Überblick und Besprechung BAG, 18.9.2018, 9 AZR 162/18

 

Verjährung von 3 Jahren – der „Normalfall“

Ansprüche aus dem Arbeitsverhältnis verjähren grundsätzlich innerhalb der regelmäßigen Verjährungsfrist von drei Jahren gemäß § 195 BGB. Diese Frist beginnt allerdings erst mit Ende des Kalenderjahres, in welchem der Anspruch entstanden ist. Hat ein Arbeitnehmer also einen Anspruch aus dem Arbeitsverhältnis z.B. die Abgeltung von Überstunden im Januar „erworben“, beginnt die Verjährung mit dem 31.12.2016 und läuft nach drei Jahren, also am 31.12.2019 ab. Das ist besonders für Ansprüche relevant, die durch oder bis zur Beendigung eines Arbeitsvertrages entstehen. Erst 3 Jahre nach dem Ende kann sich der Arbeitgeber sicher sein, dass der ehemalige Arbeitnehmer nicht noch Ansprüche geltend machen kann.

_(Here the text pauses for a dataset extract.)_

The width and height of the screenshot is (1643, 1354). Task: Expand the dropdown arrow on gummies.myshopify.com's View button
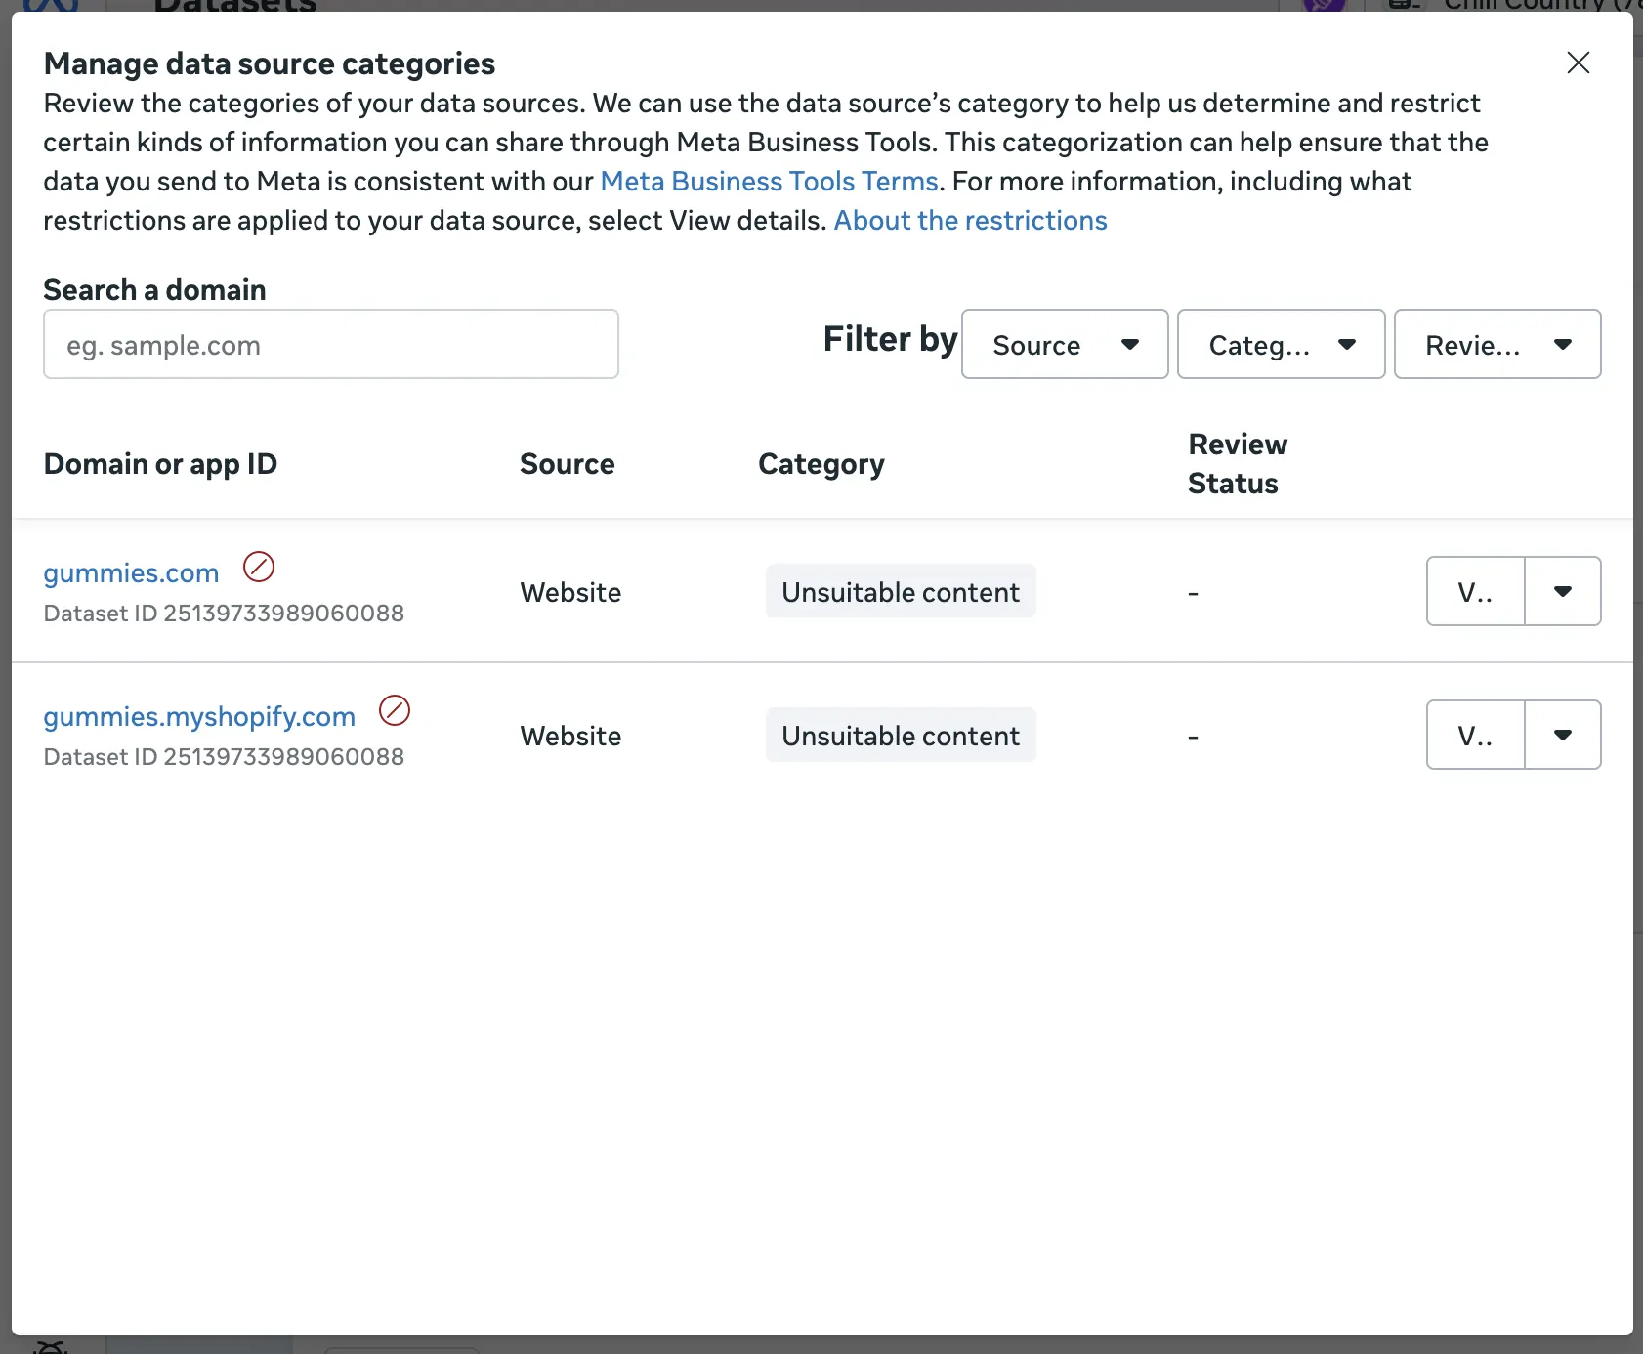(1563, 735)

Diese lange Verjährungsfrist kann und wird regelmäßig in Arbeitsverträgen durch sogenannte Ausschlussklauseln verkürzt. Es wird wohl in der Praxis nur noch selten Arbeitsverträge geben, in welchen eine solche Klausel nicht vorhanden ist, genauso wie ein Ausschluss sich auch in den Tarifverträgen finden lässt.

Ausschlussklausel

Meistens sind solche Ausschlussklauseln „zweistufig“ gestaltet und bestimmen, dass der Arbeitnehmer seine Ansprüche zunächst innerhalb einer bestimmten Frist, oft von 3 Monaten geltend machen muss und danach innerhalb einer weiteren Frist beim Arbeitsgericht eingeklagt werden müssen und sonst verfallen.

Zwei wesentliche Aspekte sind inzwischen bei solchen Klauseln zu beachten, damit sie wirksam sind:

a. Einführung der Textform im BGB ab 1.10.2016

Ab 1. Oktober 2016 trat der neue § 309 Abs. 1 Nr. 13 b BGB in Kraft. Dieser gilt auch für Arbeitsverträge und verpflichtet den Arbeitgeber, es dem Arbeitnehmer zu ermöglichen „in Textform“, also insbesondere auch per E-Mail oder durch SMS, Ansprüche gegenüber dem Arbeitgeber geltend zu machen. Bis zur Einführung dieser Vorschrift, wurde in Arbeitsverträgen meistens Schriftform verlangt. Schriftform erfordert dabei insbesondere die eigenhändige Unterschrift – im Original, so dass auch ein Unterschriebenes Telefax nicht ausreicht. Dies ist nun nicht mehr zulässig. Arbeitsverträge, die nach dem 1.10.2016 geschlossen sind und noch das Schriftformerfordernis beinhalten, führen zur Unwirksamkeit der Regelung insgesamt – statt der vereinbarten Verfallsfrist gilt dann wieder die regelmäßige Verjährungsfrist von drei Jahren.

 

b. Ausschluss von gesetzlichen Ansprüchen für Klauseln ab dem 16.8.2014 – BAG, Urt. vom 18.9.2018

Mit Urteil vom 18.9.2018 hat das Bundesarbeitsgericht eine weitere Einschränkung bestätigt, die bis dahin in der juristischen Literatur umstritten war: eine Ausschlussklausel kann danach nur wirksam sein, wenn der Arbeitnehmer darauf hingewiesen wird, dass der Ausschluss nicht für Ansprüche gilt, welche kraft Gesetz der vereinbarten Ausschlussfrist entzogen sind. Das sind z.B. insbesondere Ansprüche aus dem Mindestlohngesetz das am 14.08.2014 in Kraft getreten ist.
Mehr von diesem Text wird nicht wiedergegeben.